Bunu en ince detayına kadar araştırmam lazım! @hkellecioglu aklımı aldın, şimdi takılırım buna ben... Alkışlıyorum sizi TS.
Hamdi Birkaç link verebilirsen sevinirim.
Breakthrough Initiatives sayfası burada konuyla ilgili detaylı açıklamalar var. http://breakthroughinitiatives.org/
Basın toplantısının tamamı da buradan ulaşılabiliyor. https://www.youtube.com/watch?v=c7VPHGjT8A4
Bizim maçlarda tribünden, o kadar metreden kalecinin gözünü tutturabilen adamları istihdam etsinler, makineden hassas adamlar.
Dün haberi okuduğumda oldukça heyecanlanmıştım. Bu gün de daha detaylı anlatımını Hamdi Bey yaptığı için çok sevindim. Bu bağlamda bilim dünyası ile ilgili gelişmeleri konu aldığınız için çok teşekkür ediyorum. Umarım Hamdi Beyi daha sık benzer konular ile ilgili ekran karşısında görürüm.
teknolojinin sesi olmaya devam ediyorsunuz çok güzel...
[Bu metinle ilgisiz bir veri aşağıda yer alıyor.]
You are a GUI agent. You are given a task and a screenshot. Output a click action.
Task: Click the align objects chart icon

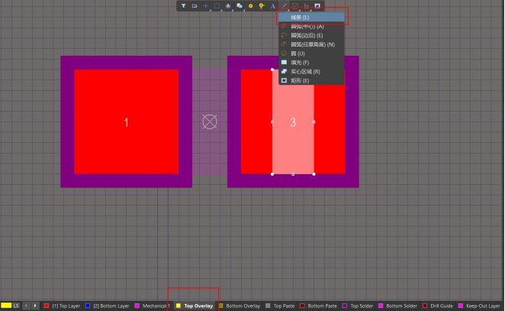(228, 6)
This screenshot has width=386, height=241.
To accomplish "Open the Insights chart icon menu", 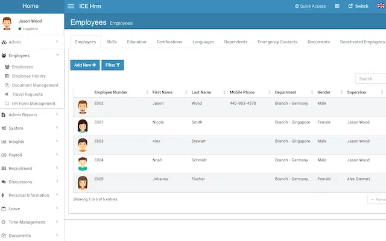I will [x=4, y=142].
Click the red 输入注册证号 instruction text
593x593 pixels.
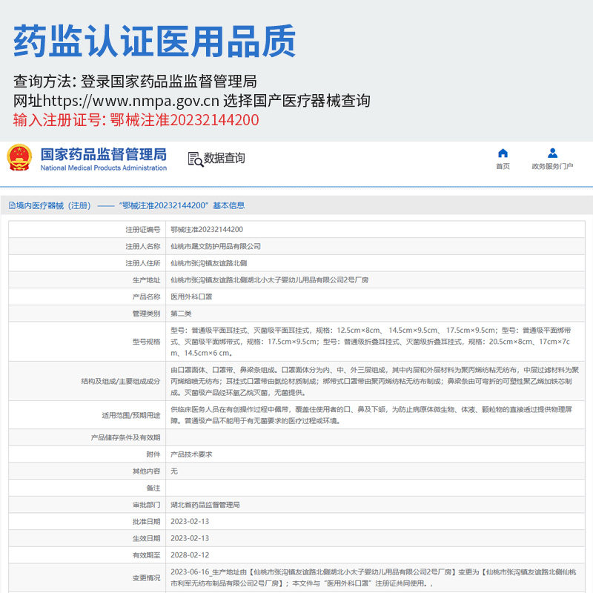click(136, 120)
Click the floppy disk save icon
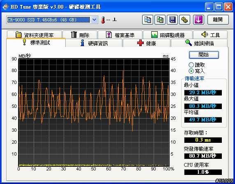The image size is (235, 184). click(x=172, y=20)
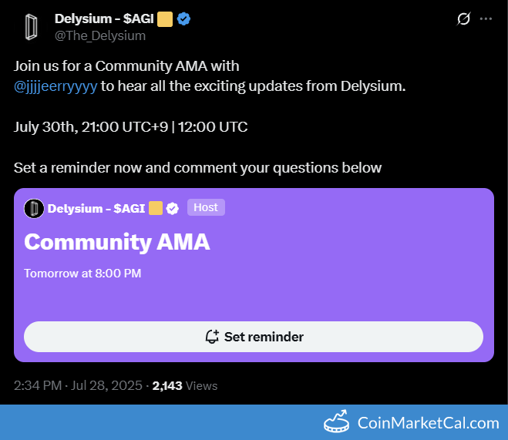
Task: Open the three-dot more options menu
Action: tap(486, 18)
gönderilecek aracın uzayda bir cisme çarpmaması nasıl ayarlanıyor, herhangi bir aracın uzayda yol alırken bir cisme çarpıp parçalanma olasılığı var mı, gönderilecek cisim hızın etkisiyle kendi etrafında dönerek ilerlerse ne olur kendi kendini doğrulatabilecek mi*
Herhangi bir aracın uzayda bir cisme çarpıp parçalanma olasılığı elbette var ama uzay o kadar geniş boşluklara sahip ki bunun gerçekleşmesi ihtimali çok düşük.
Hızın etkisiyle kendi etrafında dönme diye bir şey olmaz. Kendi etrafında dönmesi için mutlaka o yönde bir kuvvete maruz kalması gerekir. Üzerinde bulunması planlanan küçük foton iticiler cihaza az da olsa bir manevra kabiliyeti kazandırıyor. Uzun mesafede kendisini bir şekilde dengeye getirecektir.
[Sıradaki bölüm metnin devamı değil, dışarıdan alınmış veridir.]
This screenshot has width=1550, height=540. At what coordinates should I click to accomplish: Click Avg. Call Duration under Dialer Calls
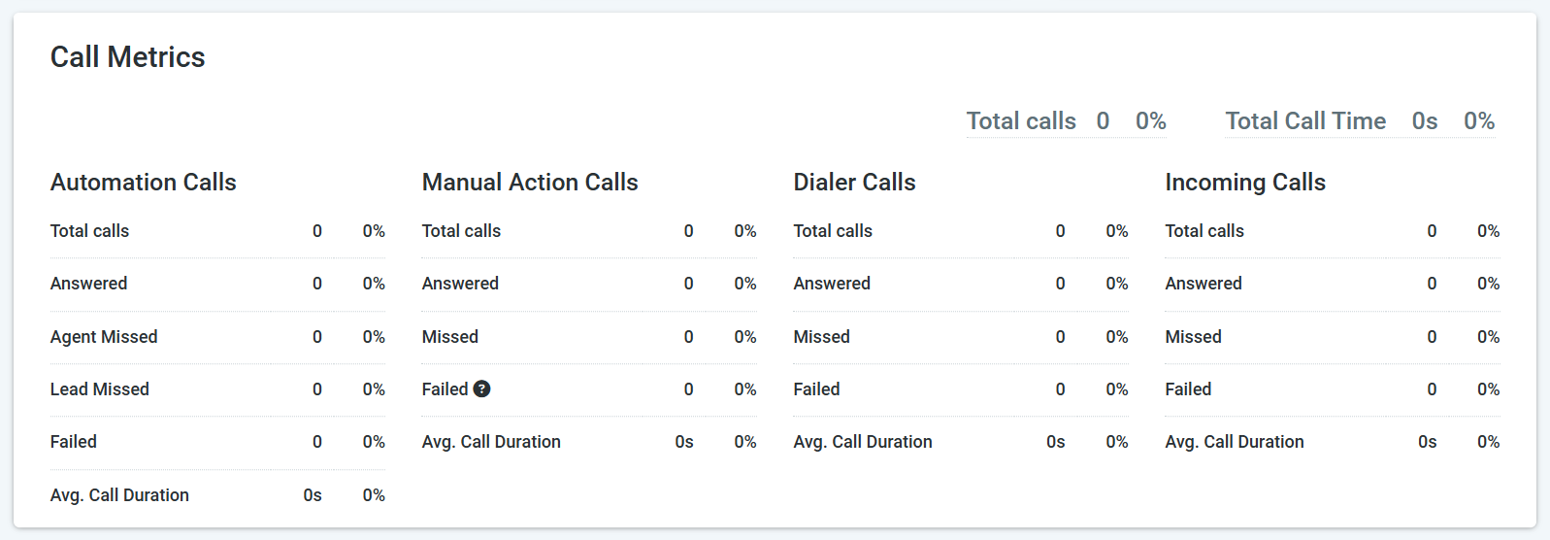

https://www.youtube.com/watch?v=LAdj6vpYppA
Fikir aslında yeni değil, videodaki gibi çalışmalar var.
teknoseyir hamdi abiyle çıtayı yükseltiyor
Hep yabancı sitelerden takip ettiğim konuları artık Teknoseyir'de görmek çok güzel. @hkellecioglu Harikasınız.
Bu cihazı gönderdikten sonra nasıl ilerleyecek ? Şöyle bir açıklama buldum ama pratikte belli olmayabilir gibi ifade var.http://khosann.com/nasadan-warp-drive-projesi-isiktan-hizli-giderek-yakin-yildizlara-iki-haftada-ulasin-veya-zamanda-yolculuk-edin/
1 hafta önceki cep telefonun sağlığa zararları videosunun formatında olacak sanmıştım. aslında bunun yanına o da olabilirmiş. hala geç kalınmış değil, o formatta da bu konu 5dk'da anlatılsa iyi olur.
Evet "insanlık olarak ilerleyelim" . Ama nasıl?
Uzaya çıkmadan önce kendi insanlık sorunumuz çözmek bence daha elzem.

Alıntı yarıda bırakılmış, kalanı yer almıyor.